Task goal: Once you find the line that contains "You are a computer-use agent. 1568x720" in the entries below, give it again along with every following line, unchanged, through the final one.

Task material:

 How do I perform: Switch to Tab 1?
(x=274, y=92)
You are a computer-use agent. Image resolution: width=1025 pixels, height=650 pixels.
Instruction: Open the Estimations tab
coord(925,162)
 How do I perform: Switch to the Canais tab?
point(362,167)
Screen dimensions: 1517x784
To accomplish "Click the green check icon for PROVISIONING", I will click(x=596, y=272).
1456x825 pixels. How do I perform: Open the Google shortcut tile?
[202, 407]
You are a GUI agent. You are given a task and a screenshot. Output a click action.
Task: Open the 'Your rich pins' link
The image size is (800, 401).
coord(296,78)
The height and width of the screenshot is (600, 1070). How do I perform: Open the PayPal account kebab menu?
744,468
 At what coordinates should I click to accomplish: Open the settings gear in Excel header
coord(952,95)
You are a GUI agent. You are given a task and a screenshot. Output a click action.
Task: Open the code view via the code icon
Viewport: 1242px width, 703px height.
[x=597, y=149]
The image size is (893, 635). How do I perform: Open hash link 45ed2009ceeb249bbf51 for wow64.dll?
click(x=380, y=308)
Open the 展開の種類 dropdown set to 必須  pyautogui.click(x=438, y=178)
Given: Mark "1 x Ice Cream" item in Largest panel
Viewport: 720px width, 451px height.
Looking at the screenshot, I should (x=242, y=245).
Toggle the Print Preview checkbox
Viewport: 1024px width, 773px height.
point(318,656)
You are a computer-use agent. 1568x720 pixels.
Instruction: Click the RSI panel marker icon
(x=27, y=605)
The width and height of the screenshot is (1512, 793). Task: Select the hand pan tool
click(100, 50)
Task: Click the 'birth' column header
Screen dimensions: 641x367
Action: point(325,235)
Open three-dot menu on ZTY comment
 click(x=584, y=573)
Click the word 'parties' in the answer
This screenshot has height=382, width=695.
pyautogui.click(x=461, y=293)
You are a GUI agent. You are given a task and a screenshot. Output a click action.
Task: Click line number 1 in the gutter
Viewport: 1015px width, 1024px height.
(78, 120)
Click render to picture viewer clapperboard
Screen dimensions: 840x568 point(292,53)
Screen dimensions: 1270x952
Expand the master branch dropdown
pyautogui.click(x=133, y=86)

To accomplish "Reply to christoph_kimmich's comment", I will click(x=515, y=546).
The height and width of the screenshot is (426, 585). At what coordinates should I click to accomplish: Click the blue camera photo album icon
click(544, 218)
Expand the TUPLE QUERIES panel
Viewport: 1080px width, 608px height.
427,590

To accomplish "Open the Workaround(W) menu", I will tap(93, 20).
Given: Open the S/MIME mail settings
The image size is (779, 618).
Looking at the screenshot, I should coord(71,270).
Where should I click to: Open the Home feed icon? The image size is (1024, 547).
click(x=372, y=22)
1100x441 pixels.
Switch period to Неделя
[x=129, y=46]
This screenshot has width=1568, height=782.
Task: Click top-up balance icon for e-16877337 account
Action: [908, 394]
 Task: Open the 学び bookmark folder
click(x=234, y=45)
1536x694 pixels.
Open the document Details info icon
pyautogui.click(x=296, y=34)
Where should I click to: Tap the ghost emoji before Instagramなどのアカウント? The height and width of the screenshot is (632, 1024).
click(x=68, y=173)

Task result:
You are a computer-use agent. 1568x720 pixels.
Instruction: Click the RSI panel marker icon
(x=27, y=605)
The width and height of the screenshot is (1512, 793). Task: Select the hand pan tool
click(100, 50)
Task: Click the 'birth' column header
Screen dimensions: 641x367
Action: point(325,235)
Open three-dot menu on ZTY comment
 click(x=584, y=573)
Click the word 'parties' in the answer
This screenshot has height=382, width=695.
pyautogui.click(x=461, y=293)
You are a GUI agent. You are given a task and a screenshot. Output a click action.
Task: Click line number 1 in the gutter
Viewport: 1015px width, 1024px height.
(78, 120)
Click render to picture viewer clapperboard
Screen dimensions: 840x568 point(292,53)
Screen dimensions: 1270x952
Expand the master branch dropdown
pyautogui.click(x=133, y=86)

To accomplish "Reply to christoph_kimmich's comment", I will click(x=515, y=546).
The height and width of the screenshot is (426, 585). At what coordinates should I click to accomplish: Click the blue camera photo album icon
click(544, 218)
Expand the TUPLE QUERIES panel
Viewport: 1080px width, 608px height.
427,590

To accomplish "Open the Workaround(W) menu", I will tap(93, 20).
Given: Open the S/MIME mail settings
The image size is (779, 618).
Looking at the screenshot, I should coord(71,270).
Where should I click to: Open the Home feed icon? The image size is (1024, 547).
click(x=372, y=22)
1100x441 pixels.
Switch period to Неделя
[x=129, y=46]
This screenshot has width=1568, height=782.
Task: Click top-up balance icon for e-16877337 account
Action: [908, 394]
 Task: Open the 学び bookmark folder
click(x=234, y=45)
1536x694 pixels.
Open the document Details info icon
pyautogui.click(x=296, y=34)
Where should I click to: Tap the ghost emoji before Instagramなどのアカウント? The height and width of the screenshot is (632, 1024).
click(x=68, y=173)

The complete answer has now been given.